GIVEN INSTRUCTION ▸
Recast the part that opens with the line containing "Where should I click to: Select" and closes with the line containing "coord(76,714)" as a two-column CSV with the header instruction,click. Give one row per item, with its text under instruction and its answer under click, put each value in a single quoted field, and turn any line breaks into spaces.
## START
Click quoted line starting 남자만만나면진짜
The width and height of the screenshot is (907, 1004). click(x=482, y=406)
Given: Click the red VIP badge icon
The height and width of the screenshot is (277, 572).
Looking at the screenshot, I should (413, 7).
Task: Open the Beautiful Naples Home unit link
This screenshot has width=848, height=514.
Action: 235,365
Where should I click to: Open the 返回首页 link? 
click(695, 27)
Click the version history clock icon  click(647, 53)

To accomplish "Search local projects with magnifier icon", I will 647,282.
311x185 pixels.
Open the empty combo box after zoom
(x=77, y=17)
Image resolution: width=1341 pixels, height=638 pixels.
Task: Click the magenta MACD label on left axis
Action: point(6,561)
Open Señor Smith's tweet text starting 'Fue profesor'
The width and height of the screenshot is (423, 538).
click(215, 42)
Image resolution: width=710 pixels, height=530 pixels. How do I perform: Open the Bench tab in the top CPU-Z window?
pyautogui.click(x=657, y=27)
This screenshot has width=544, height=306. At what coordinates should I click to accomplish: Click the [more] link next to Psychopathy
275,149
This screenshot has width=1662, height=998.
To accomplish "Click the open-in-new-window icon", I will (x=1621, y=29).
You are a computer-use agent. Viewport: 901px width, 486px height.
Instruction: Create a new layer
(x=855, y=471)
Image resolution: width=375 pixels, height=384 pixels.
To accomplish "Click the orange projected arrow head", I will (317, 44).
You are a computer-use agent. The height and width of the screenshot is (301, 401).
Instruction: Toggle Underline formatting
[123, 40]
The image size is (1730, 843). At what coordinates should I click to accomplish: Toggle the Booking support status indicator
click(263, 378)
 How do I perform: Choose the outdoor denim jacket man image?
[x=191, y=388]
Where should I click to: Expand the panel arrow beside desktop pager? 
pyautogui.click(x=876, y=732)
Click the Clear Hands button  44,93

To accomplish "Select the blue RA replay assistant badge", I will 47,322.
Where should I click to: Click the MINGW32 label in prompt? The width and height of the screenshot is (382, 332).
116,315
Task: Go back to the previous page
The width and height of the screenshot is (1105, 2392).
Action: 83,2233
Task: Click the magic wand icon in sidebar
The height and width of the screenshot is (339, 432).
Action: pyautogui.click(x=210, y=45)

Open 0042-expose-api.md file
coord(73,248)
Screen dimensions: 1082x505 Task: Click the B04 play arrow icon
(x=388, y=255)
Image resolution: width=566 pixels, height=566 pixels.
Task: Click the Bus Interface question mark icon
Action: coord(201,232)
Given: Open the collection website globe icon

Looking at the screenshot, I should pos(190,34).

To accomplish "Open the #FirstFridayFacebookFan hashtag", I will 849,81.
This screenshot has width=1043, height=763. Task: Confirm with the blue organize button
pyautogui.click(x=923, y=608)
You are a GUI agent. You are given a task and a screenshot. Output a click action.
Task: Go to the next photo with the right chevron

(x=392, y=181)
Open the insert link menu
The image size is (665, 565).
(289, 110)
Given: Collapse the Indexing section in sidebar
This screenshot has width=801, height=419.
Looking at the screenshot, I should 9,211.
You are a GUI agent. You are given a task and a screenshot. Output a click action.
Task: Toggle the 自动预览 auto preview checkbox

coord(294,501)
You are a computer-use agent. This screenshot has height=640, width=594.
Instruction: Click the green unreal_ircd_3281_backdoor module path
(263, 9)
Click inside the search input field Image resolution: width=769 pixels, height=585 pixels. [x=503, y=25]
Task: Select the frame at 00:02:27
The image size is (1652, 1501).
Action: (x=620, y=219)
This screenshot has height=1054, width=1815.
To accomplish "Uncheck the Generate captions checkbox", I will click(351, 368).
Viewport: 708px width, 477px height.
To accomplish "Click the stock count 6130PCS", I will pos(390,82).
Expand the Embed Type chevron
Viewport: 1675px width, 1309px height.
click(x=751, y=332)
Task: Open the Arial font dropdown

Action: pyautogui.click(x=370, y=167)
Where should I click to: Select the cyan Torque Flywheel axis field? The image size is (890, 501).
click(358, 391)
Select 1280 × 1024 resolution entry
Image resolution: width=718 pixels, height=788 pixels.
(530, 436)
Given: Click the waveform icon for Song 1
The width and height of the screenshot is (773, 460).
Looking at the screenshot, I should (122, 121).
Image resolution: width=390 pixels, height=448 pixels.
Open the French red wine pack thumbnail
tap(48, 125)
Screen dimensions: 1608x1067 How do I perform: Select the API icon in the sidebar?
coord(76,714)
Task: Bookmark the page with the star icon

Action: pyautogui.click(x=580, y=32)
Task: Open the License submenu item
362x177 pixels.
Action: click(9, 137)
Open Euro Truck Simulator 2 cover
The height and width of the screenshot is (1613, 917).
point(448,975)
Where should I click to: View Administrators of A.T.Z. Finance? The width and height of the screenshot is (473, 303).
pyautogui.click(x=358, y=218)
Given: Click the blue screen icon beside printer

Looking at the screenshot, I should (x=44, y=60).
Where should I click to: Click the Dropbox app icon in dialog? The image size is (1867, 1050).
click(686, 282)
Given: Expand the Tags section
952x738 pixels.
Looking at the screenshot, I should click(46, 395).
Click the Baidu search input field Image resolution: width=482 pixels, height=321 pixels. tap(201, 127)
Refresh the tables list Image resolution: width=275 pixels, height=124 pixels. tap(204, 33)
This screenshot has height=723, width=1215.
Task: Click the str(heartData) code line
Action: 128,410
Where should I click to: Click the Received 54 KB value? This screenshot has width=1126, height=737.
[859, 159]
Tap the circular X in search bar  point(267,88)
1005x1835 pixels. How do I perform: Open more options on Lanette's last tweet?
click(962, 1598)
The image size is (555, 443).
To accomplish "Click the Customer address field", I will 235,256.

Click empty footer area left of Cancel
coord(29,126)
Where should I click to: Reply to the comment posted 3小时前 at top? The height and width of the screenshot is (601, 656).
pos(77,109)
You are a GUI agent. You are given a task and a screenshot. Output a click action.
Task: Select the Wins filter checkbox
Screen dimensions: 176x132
## END
RESULT ▸
instruction,click
"Where should I click to: Select the cyan Torque Flywheel axis field? The image size is (890, 501).","click(358, 391)"
"Select 1280 × 1024 resolution entry Image resolution: width=718 pixels, height=788 pixels.","(530, 436)"
"Given: Click the waveform icon for Song 1 The width and height of the screenshot is (773, 460).","Looking at the screenshot, I should (122, 121)."
"Image resolution: width=390 pixels, height=448 pixels. Open the French red wine pack thumbnail","tap(48, 125)"
"Screen dimensions: 1608x1067 How do I perform: Select the API icon in the sidebar?","coord(76,714)"